There seems to be quite a bit of variation in average rating by language. Seems like we can isolate English to avoid confounding by language. Except Canadians; who appear to be slightly nicer reviewers than other English speakers :)

But will this leave us with enough data?

In [None]:
books_df.language_code.value_counts().plot(kind='bar', figsize=(18, 5))

Seems sufficient. Let's extract all English books from the dataset.

But first, how do we filter on a column?

In [None]:
books_df[books_df.language_code == 'zho'].head()

Cool, but what is that doing?

First it is selecting a column.

In [None]:
books_df.language_code

In [None]:
books_df['language_code']

Then it is using a condisiton to generate a vector of booleans. When this vector of booleans is passed into a dataframe, only the rows corresponding to `True` are returned.

In [None]:
books_df.language_code == 'eng'

Now lets filter for only English books.

In [None]:
eng_books_df = books_df[books_df['language_code'] == 'eng']
eng_books_df.language_code.value_counts().plot(kind='bar')

It worked! But actually there are other English books. Check the full value count chart again and you will also see `en-GB`, `en-US`, `en-CA`. How can we filter on multiple values?

In [None]:
eng_books_df = books_df[(books_df['language_code'] == 'eng') | (books_df['language_code'] == 'en-GB') | (books_df['language_code'] == 'en-US') | (books_df['language_code'] == 'en-CA')]
eng_books_df.language_code.value_counts().plot(kind='bar')

Ok, that worked, but it was really ugly. Is there a nicer way to do it?

In [None]:
target_languages = ['eng', 'en-GB', 'en-US', 'en-CA']
eng_books_df = books_df[books_df['language_code'].isin(target_languages)]
eng_books_df.language_code.value_counts().plot(kind='bar')
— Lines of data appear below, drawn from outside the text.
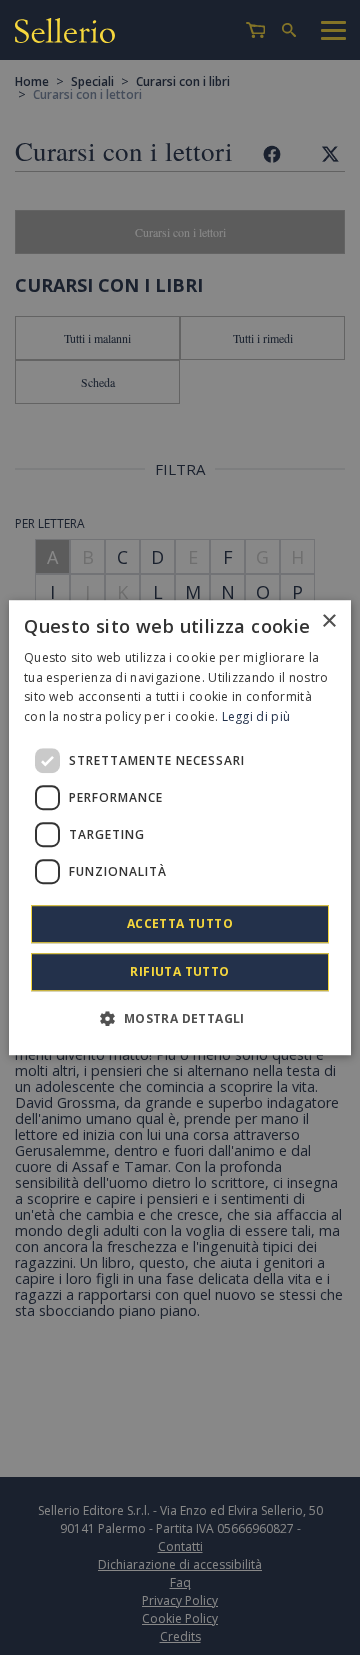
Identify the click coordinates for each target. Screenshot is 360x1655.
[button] (179, 1018)
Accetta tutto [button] (180, 923)
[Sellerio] (65, 33)
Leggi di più (256, 716)
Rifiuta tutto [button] (179, 971)
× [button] (328, 621)
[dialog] (180, 828)
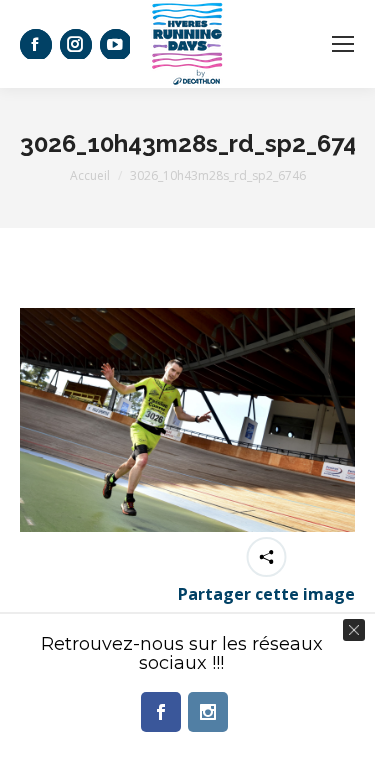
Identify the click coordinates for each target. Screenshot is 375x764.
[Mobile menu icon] (343, 44)
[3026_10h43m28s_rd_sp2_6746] (187, 420)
Great. Anything else we might want to filter? Let's check the stats again.

In [None]:
eng_books_df.describe()

Hmm, minimum average rating and rating count are both 0. What's going on?

In [None]:
eng_books_df.hist(column="average_rating", bins=100)

In [None]:
fig, axes =  matplotlib.pyplot.subplots()
eng_books_df.average_rating.hist(ax=axes, bins=100, bottom=0.1)
axes.set_yscale('log')

In [None]:
fig, axes =  matplotlib.pyplot.subplots()
eng_books_df.ratings_count.hist(ax=axes, bins=100)
axes.set_yscale('log')
axes.set_xscale('log')

Let's stick to popular books for now.

In [None]:
rated_books_df = eng_books_df[eng_books_df['ratings_count'] > 1000]

Is this enough data?

In [None]:
rated_books_df.info()

5,961 entries. Seems to be enough data. What do the stats look like now?

In [None]:
rated_books_df.describe()

And the new ratings distribution?

In [None]:
rated_books_df.hist(column='average_rating', bins=30)

Ok, time to test our hypothesis. Let's plot average rating vs rating count.

In [None]:
rated_books_df.plot(x='average_rating', y='ratings_count', style='.')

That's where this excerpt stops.